Facts in WP Nos. 9490 and 9506 of 1998:

In these two writ petitions the provisional assessment order passed by the first respondent namely the Assistant Commissioner of Commercial Taxes (INT), Hyderabad (Rural) Division has been challenged by the two Companies which were parties to the transaction resulting in the transfer of the entire soft drink business undertaking including a bottling plant at Secunderabad. The petitioners seek a writ to declare the provisional assessment order and the consequential demand notice dated 23-1-1998, the penalty notice issued on the same day and the attachment order dated 24-3-1998 as illegal and unconstitutional and for a further declaration that the sale/transfer of a business as a going concern on slump sale basis is not liable to be taxed under the provisions of the APGST Act. The petitioners also questioned the vires of Rule 6(1)(h) of the APGST Rules in case the Rule is so interpreted as to empower the Sales Tax Authorities to levy tax on such transfer/ sale.

9. It may be mentioned here that the provisional assessment order was passed ex parte against the petitioner in writ petition No.9490 of 1998 while declining to grant three days tune sought for by the petitioner. As the rejection of such request in the facts and circumstances of the case amounts to denial of reasonable opportunity to the petitioner to present its case, the impugned assessment order is liable to be quashed on this short ground. However, when the matter came up for admission before a Division Bench consisting of two of us on 7-4-1998, a case in which more or less similar issues arc involved was being heard by the this Full Bench. Hence, the learned senior Counsel appearing for the petitioners made a request to have this matter before the Full Bench so that he could supplement the arguments advanced in TRC No.144 of 1996 which came up before Full Bench on reference by another Division Bench. Accordingly, on the orders of the Hon'blc the Chief Justice, these two petitions have also been placed before the Full Bench. Both the parties have invited a decision on merits obviously because substantially similar issues are in any case pending consideration by the Full Bench and the decision on which the assessing authority placed reliance in the instant case has been doubted by the Division Bench which made the order of reference to the Full Bench.
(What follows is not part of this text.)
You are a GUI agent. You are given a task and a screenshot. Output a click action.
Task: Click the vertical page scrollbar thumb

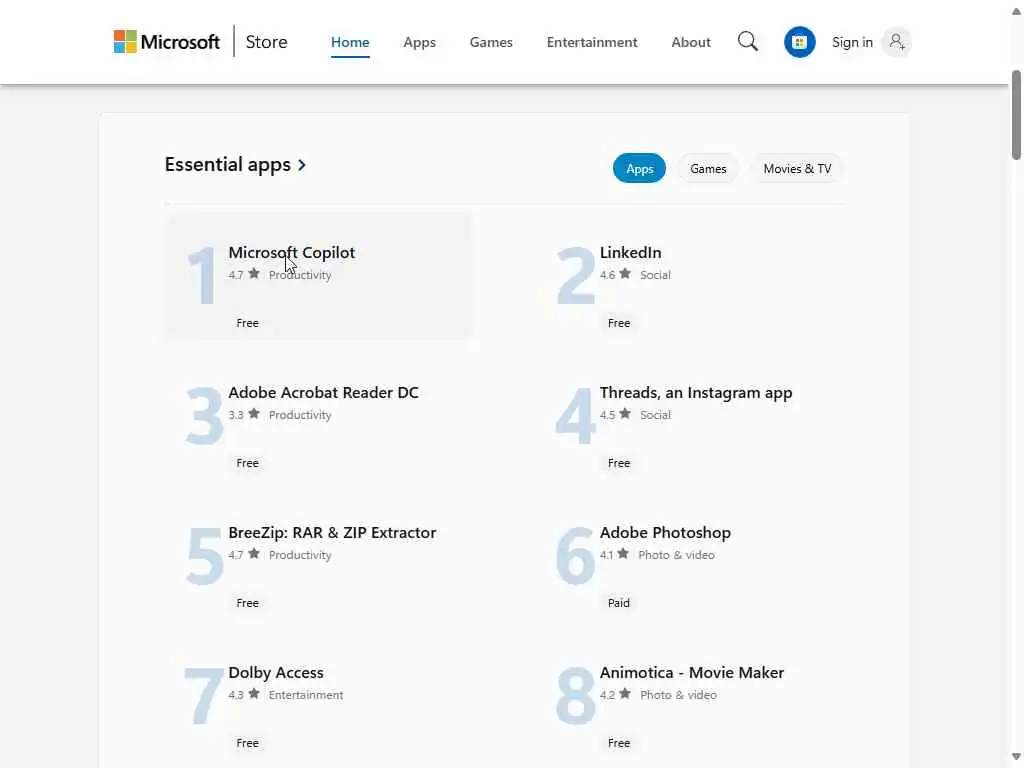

10. The petitioner in writ petition No.9490 of 1998 (hereinafter referred to as the petitioner) is a Public Limited Company owning a plant at Secunderabad to bottle and distribute non-alcoholic beverages under a licence from the Coca-cola Company based in USA. On 19-9-1997, a Business Sale Agreement was entered into between the petitioner and M/s. Bharat Coca-Cola Bottling South East Private Limited (Petitioner in Writ Petition No.9506 of 1998) which is described as buyer in the said Agreement. The buyer's company was promoted by Bharat Coca-Cola Holdings which is also a party to the agreement in order to take over the undertaking owned by the petitioner. The Agreement refers to a Memorandum of Agreement dated 23-9-1997 whereunder the seller agreed to transfer the entire soft drink beverages business and undertaking as a going concern to the buyer on "slump sale basis". In continuation of the said Agreement, the Business Sale Agreement was entered into on 19-9-1997 whereunder the buyer agreed to purchase soft drinking beverage business assets and to issue equity shares to the seller in consideration of the transfer of business in addition to cash payment. The term "acquired business" is defined to mean "all of the seller's right, title and interest as of the First Stage or the Closing, as the case may be, in and to the soft drink business undertaking of Seller including the following:

 (i)    the Acquired Business immovable Properties; 
 

 (ii)   the Acquired Business Contracts; 
 

 (iii) the Acquired Business Movable Property; 
 

 (iv)  the Acquired Business Books and Records; 
 

(v) all Clearances which are transferable; (vi) all customer files, supplier lists etc.;

(vii) all insurance policies relating to the Acquired Business and the proceeds of insurance claims;

(viii) all rights of the seller arising out of any confidentiality agreement entered into with any employee or consultant.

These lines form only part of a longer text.